[Voci tratte da una raccolta]
• • •

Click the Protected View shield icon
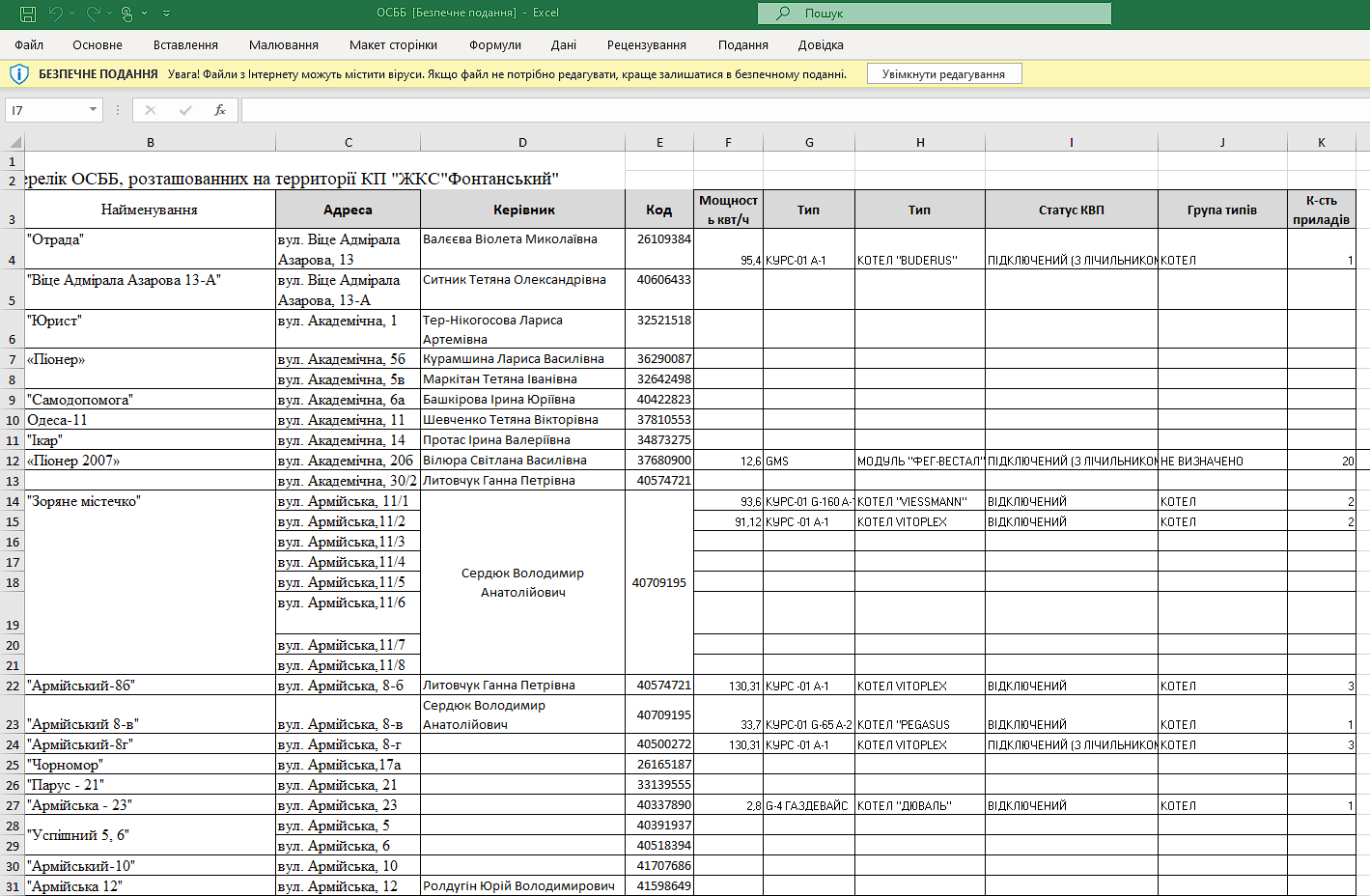 18,74
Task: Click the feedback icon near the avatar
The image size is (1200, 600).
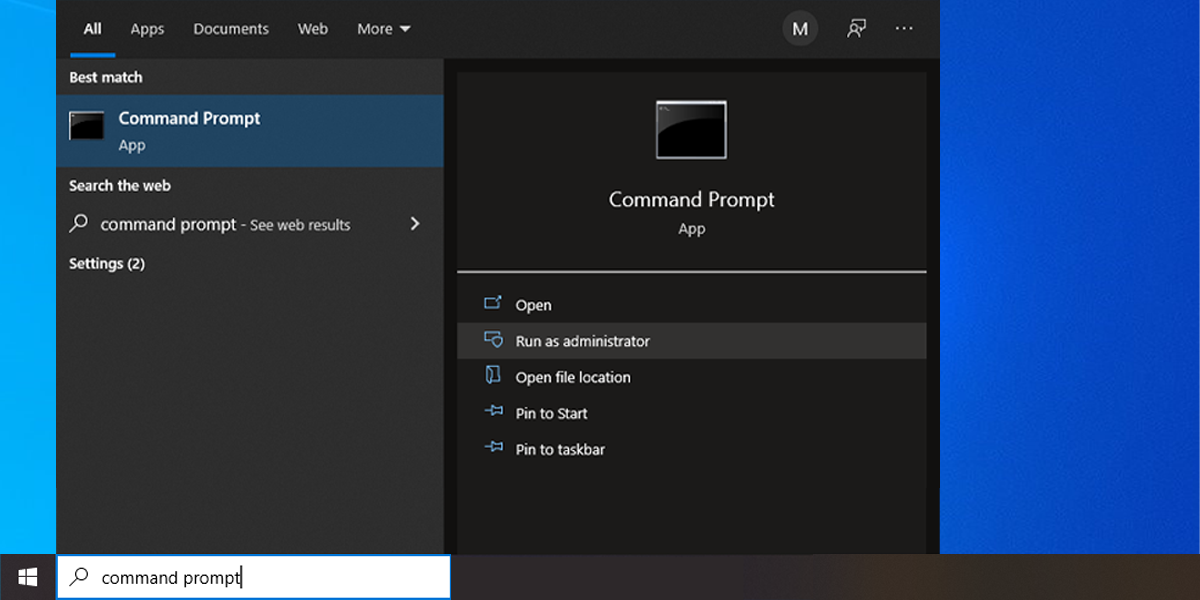Action: click(x=856, y=28)
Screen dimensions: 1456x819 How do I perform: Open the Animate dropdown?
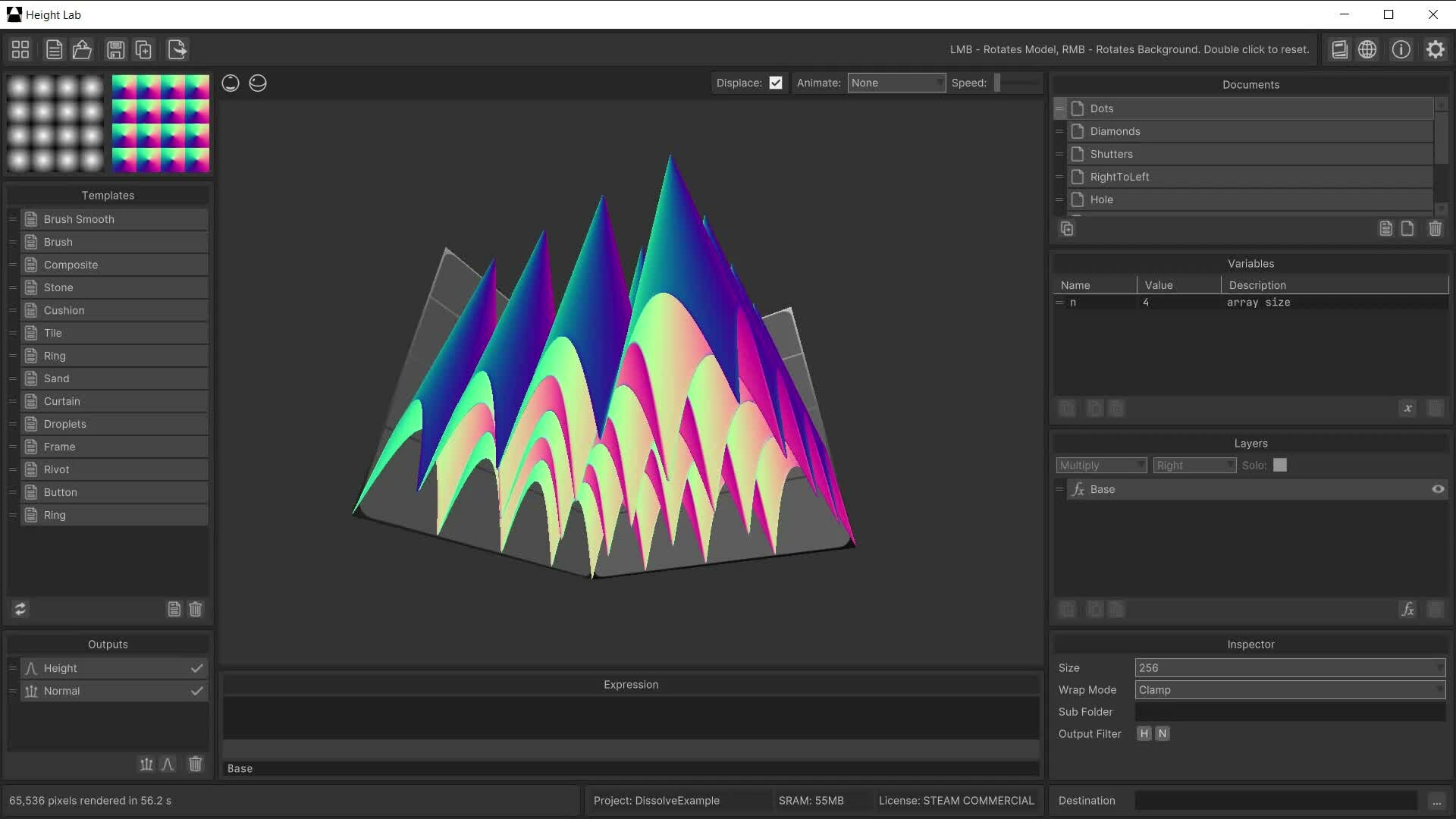(896, 83)
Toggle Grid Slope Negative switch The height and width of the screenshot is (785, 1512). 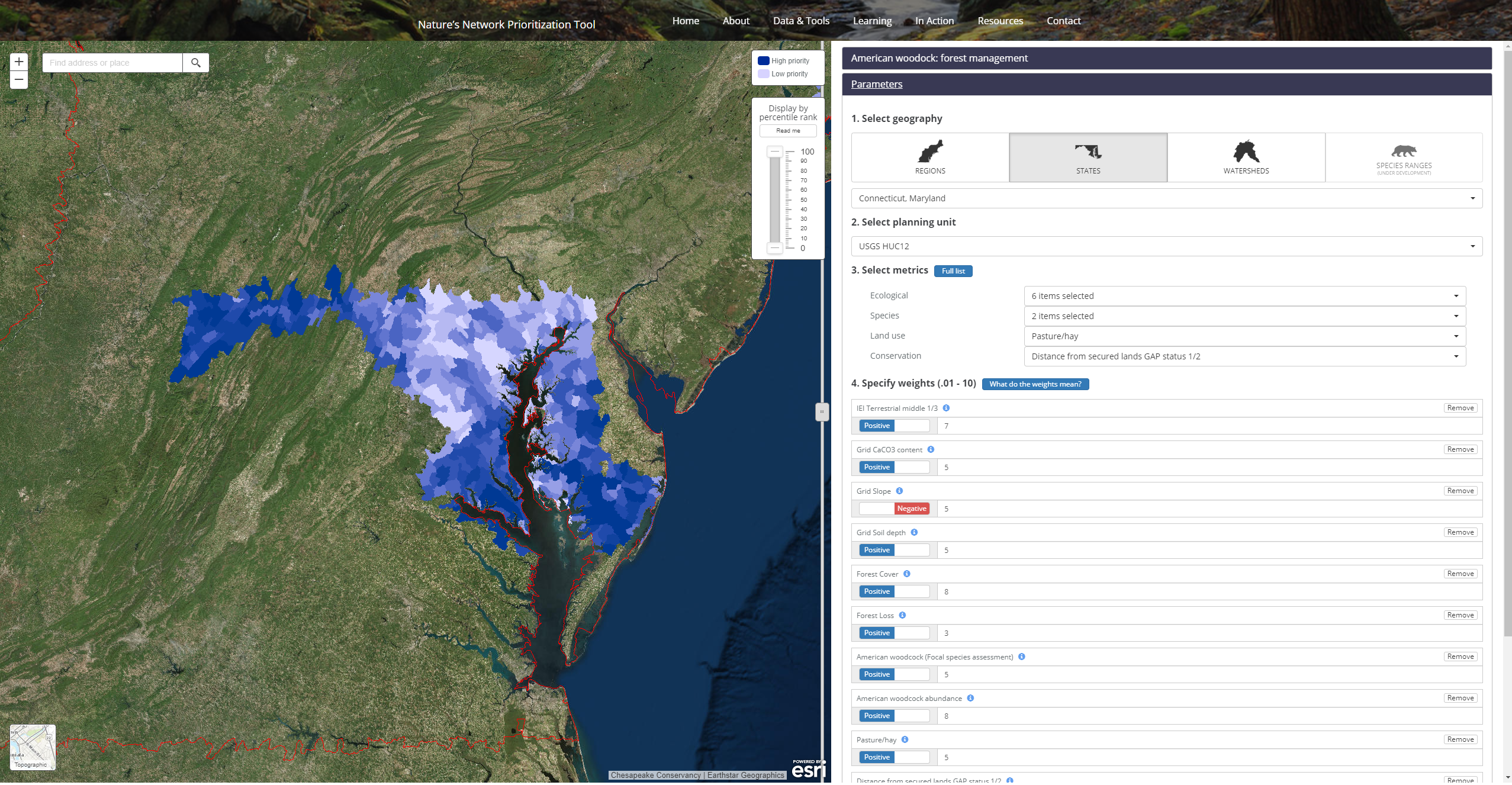894,509
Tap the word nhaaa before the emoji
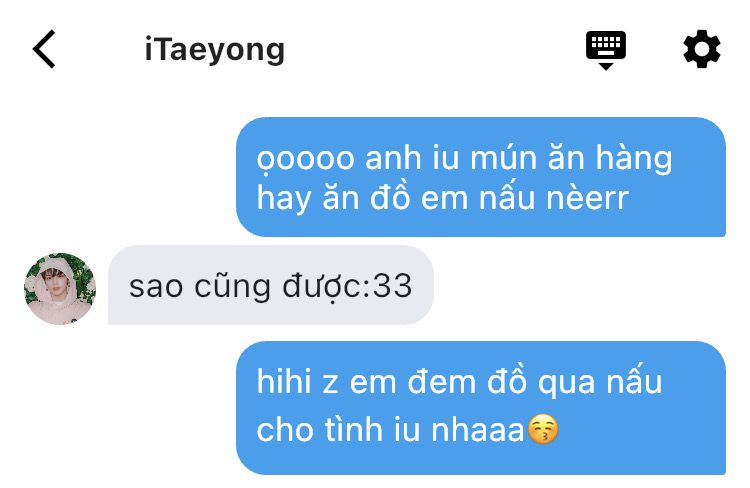This screenshot has height=488, width=750. coord(478,430)
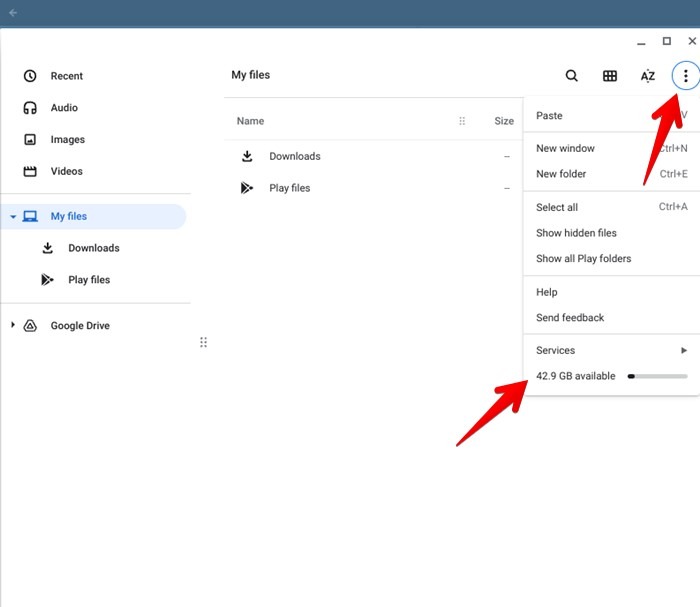The width and height of the screenshot is (700, 607).
Task: Click the Help menu entry
Action: click(x=547, y=292)
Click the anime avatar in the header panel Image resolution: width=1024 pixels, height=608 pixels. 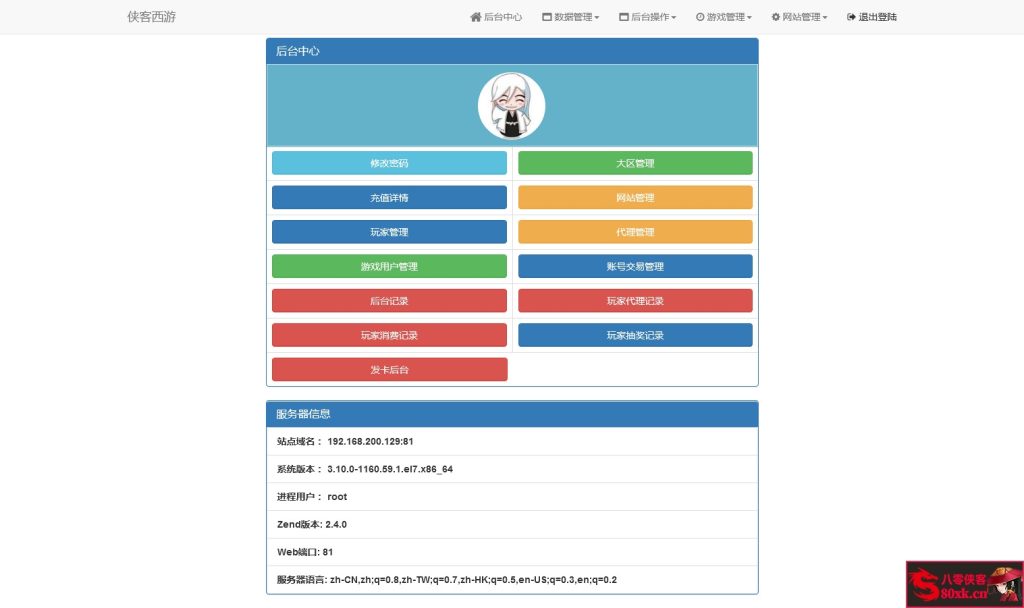(512, 105)
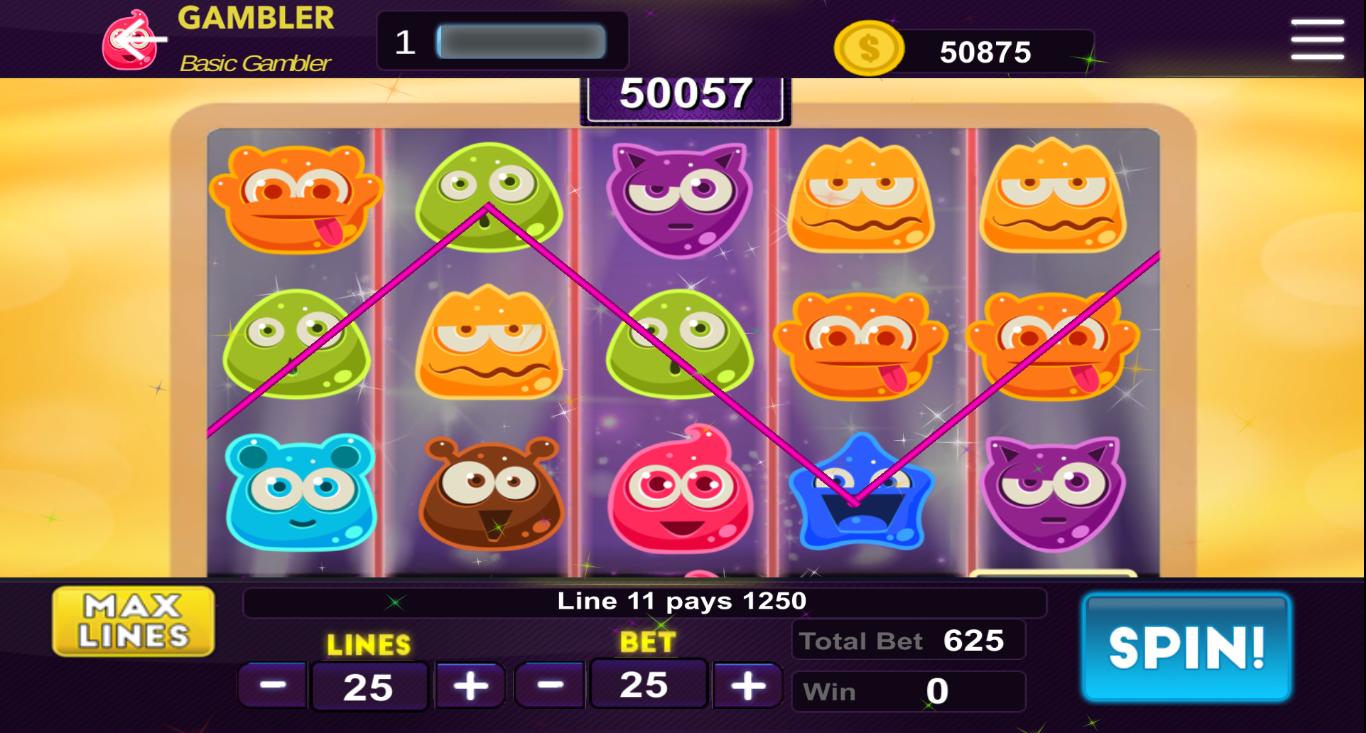This screenshot has width=1366, height=733.
Task: Decrease the bet amount
Action: point(550,685)
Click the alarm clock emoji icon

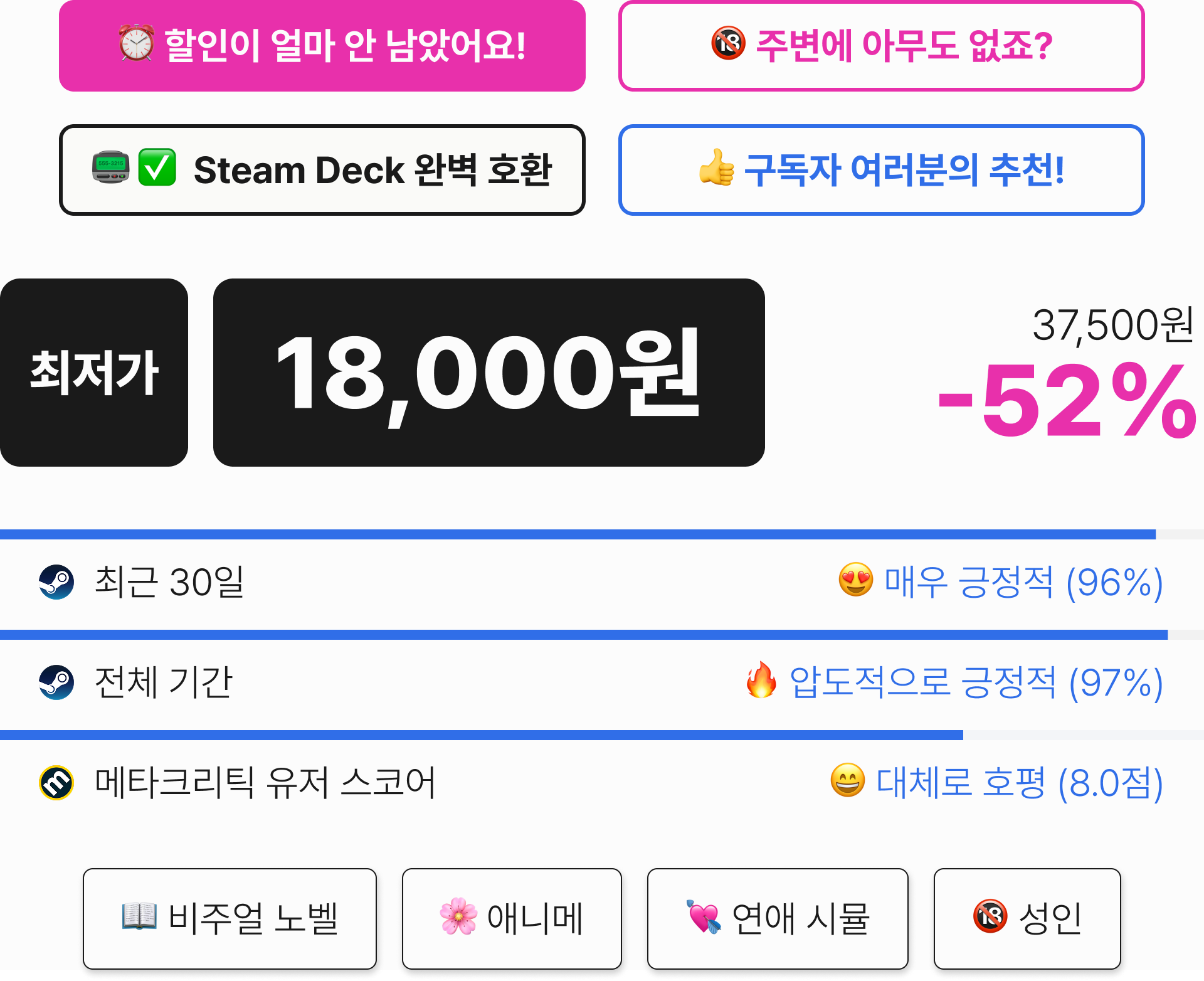[x=137, y=43]
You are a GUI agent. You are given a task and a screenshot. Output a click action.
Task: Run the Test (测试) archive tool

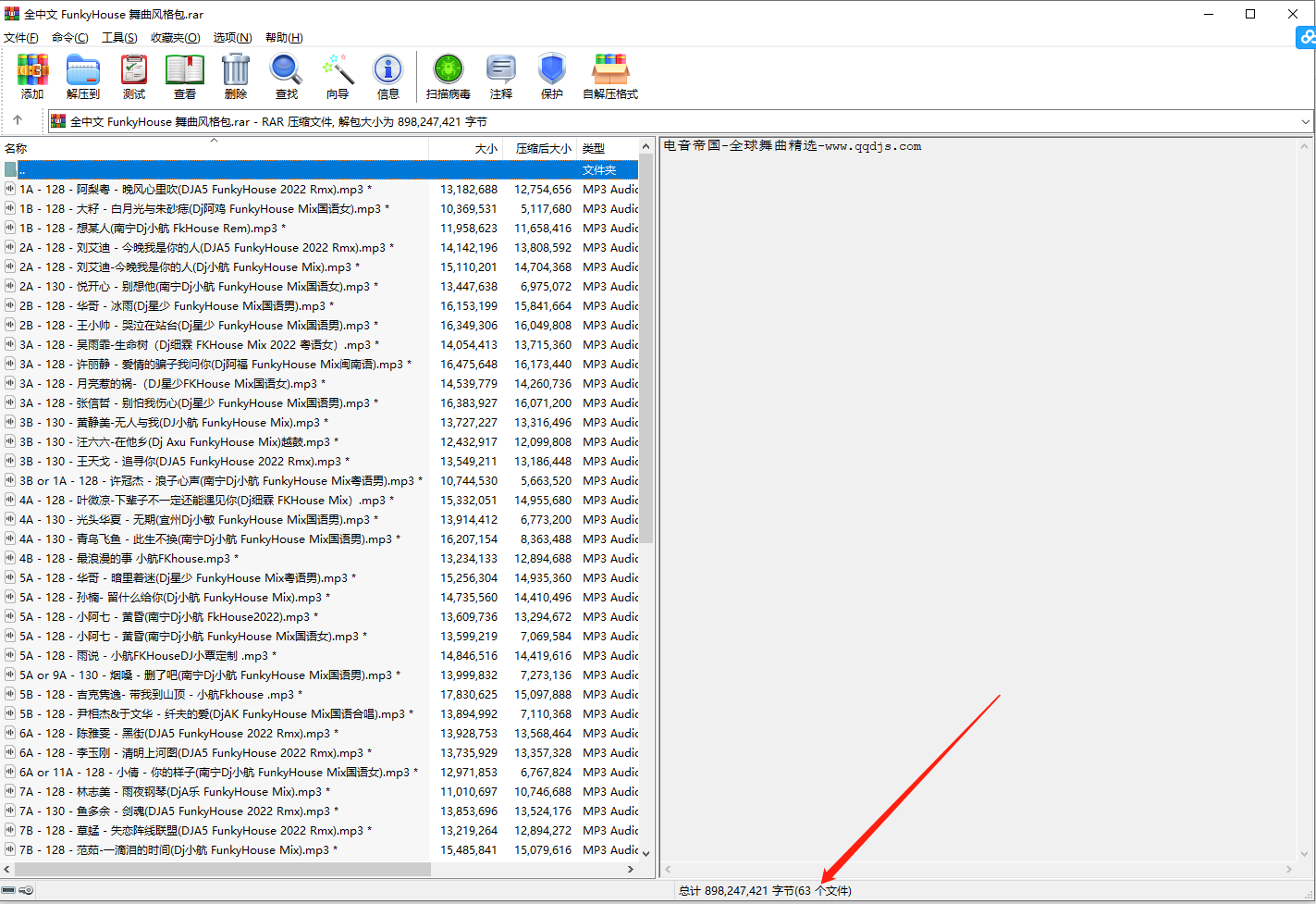[x=134, y=76]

• • •

→ Consegna:
Aggiungi 78 a ogni coordinata presente nelle risposte e riscrivi tutte le righe, richieste comprese, che vanno da quella contenente "Click the alarm clock emoji icon" fino alla fine delle voci, estremi inclusi. Non riportare le immagini.

→ Risposta:
Click the alarm clock emoji icon

[x=215, y=121]
You are a GUI agent. You are given a task and a screenshot. Output a click action.
Task: Run the Test (测试) archive tool

[x=212, y=154]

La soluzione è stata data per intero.